With the Brave test stand currently under construction and the use of artificial intelligence and big data analysis, SKF is finding new approaches and providing customers with new tools in the fight against unplanned downtimes.

"Customers come to us because our products and services help them to work more reliably, sustainably and efficiently," says Bernie Van Leeuwen. He is Head of SKF Research & Technology Development. "As a rule, they also get what they are looking for." More than 90 percent of bearings last longer than the machines in which they are installed.

"However, we also focus heavily on the bearings that fail at some point during use," explains Van Leeuwen. "Over the years, we have developed models with which we can determine their service life under certain operating conditions before the first signs of fatigue appear." In practice, however, things usually look different. "When the defective components came back to us from customers, we found through analysis that in nine out of ten cases the expected operating conditions had changed," says Van Leewen. "These include a lack of lubricant, contamination, corrosion or damage caused by stray currents." As the machines also have to function under difficult conditions, this can never be ruled out. "However, if we can predict them reliably, we can reduce their consequences," explains the expert. "It is much more economical to replace a bearing during a planned overhaul than to stop a production line for emergency repairs." This is why SKF is working on optimizing predictability.

Recognition, diagnosis and prognosis

Is there a problem or is there a possibility of a problem with my machine? What is the cause of the problem? Can I continue to operate my machine until the next scheduled maintenance interval? Is there anything I can do to keep it running? "To answer these questions, we often have to use completely new technologies," explains the SKF expert. "But it also often helps to apply well-established concepts in new ways." This applies to bearing tests, for example.

SKF operates numerous bearing test rigs in its laboratories around the world. Here, the products are run until they fail completely. This gives the technicians a better understanding of failure mechanisms and enables them to verify mathematical models. "These test procedures are quite simple," says Van Leeuwen. "We run the test bench until we detect a problem with the bearing. For our predictions, however, we need a different type of test: it has to start where a conventional test ends." This allows SKF to analyze how damage develops in a bearing and how quickly small faults grow into major problems.

A new test center is created

SKF is currently building a technology center in Houten in the Netherlands for this purpose. "The test rigs in the new center are called 'Bearing Rigs for Accelerated Verification Experiments' (BRAVE). They simulate the types of possible conditions that can be found in practice," explains Van Leeuwen. "On our test rigs, we can deliberately generate bearing damage, for example due to corrosion, lack of lubricant, contamination or electrical currents. We can also observe how different loads and speeds affect the spread of bearing damage."

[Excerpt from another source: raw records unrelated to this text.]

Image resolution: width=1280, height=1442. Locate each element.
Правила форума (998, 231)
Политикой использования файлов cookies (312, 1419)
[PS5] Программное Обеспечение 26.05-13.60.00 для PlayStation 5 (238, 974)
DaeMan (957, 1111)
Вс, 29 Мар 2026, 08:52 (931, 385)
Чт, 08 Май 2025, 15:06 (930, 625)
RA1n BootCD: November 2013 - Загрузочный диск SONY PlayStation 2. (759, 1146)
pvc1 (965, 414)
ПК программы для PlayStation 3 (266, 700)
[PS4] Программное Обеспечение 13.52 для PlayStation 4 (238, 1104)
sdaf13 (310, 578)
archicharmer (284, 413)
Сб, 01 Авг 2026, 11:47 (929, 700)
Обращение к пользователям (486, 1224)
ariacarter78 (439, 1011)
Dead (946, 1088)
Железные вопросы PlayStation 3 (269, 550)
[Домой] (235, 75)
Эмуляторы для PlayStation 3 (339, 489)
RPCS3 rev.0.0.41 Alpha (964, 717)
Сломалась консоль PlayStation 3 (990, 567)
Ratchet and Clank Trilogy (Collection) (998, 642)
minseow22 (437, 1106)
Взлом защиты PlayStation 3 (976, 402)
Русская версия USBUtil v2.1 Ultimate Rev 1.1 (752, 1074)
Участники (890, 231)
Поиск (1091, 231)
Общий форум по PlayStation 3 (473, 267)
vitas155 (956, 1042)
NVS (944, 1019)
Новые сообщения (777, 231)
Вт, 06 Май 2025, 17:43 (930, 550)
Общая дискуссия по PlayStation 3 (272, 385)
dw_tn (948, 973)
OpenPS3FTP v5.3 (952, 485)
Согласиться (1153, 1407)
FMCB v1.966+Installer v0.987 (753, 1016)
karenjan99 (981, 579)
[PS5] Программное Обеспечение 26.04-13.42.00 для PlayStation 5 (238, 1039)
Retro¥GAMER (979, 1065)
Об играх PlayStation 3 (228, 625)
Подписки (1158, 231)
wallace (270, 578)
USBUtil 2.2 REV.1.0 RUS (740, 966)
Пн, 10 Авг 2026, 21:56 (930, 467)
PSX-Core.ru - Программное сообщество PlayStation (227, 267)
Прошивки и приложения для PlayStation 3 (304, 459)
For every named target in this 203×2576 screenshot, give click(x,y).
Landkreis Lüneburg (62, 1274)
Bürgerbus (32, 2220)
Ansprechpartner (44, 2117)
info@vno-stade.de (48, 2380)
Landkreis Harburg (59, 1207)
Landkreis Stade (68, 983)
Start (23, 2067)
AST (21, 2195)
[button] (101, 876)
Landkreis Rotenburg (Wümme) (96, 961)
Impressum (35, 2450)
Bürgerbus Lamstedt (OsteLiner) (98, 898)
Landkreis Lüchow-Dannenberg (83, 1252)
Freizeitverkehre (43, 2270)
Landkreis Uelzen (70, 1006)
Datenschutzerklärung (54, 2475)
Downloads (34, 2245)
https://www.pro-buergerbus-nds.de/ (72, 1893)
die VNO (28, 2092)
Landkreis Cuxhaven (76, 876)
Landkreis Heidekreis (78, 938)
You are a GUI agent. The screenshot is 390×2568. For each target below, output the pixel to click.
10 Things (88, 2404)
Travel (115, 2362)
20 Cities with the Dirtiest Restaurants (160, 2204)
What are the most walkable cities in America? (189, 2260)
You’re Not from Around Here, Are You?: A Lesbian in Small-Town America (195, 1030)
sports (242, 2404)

Artificial intelligence (AI) and machine learning are currently very important topics at SKF. Last year, SKF further strengthened its AI group. The specialists are now adapting systems and processes throughout the organization accordingly. "For example, our latest test benches can collect much more data at a higher frequency than their predecessors," explains Van Leeuwen. "We store the information in our cloud so that teams around the world can access it. This allows them to train their algorithms and try out new ideas."

They also apply automatic analyses on this basis. "A very good example of this is an ongoing project from our reconditioning business," says the expert. Steelworks use many bearings in their conveyor technology. Due to the size and cost of the components, they are suitable for reconditioning. But what happens if a fault is not detected for too long, is it even possible? "Previously, we could only determine this when the bearing arrived at our premises," he says, describing the initial situation. To avoid unnecessary transportation, SKF is testing an automatic image recognition system.

The bearings are photographed by the customer when they are removed. The system then analyzes their condition and independently determines whether they can be repaired. This provides the customer with clear added value, as they receive a report on the possible cause of the damage. "One of the most interesting aspects of working with big data and AI is the way they complement each other," says Van Leeuwen. "Thanks to the combination of data from our new test benches, from sensors on customer machines and from images of damaged bearings, we can constantly refine and optimize our algorithms and mathematical models."

SKF has already achieved a number of breakthroughs, particularly in detection and diagnosis. These methods are already being used by selected customers. In view of the increasing reliability and applicability of the methods, SKF plans to offer new tools, products and services in the coming months and years.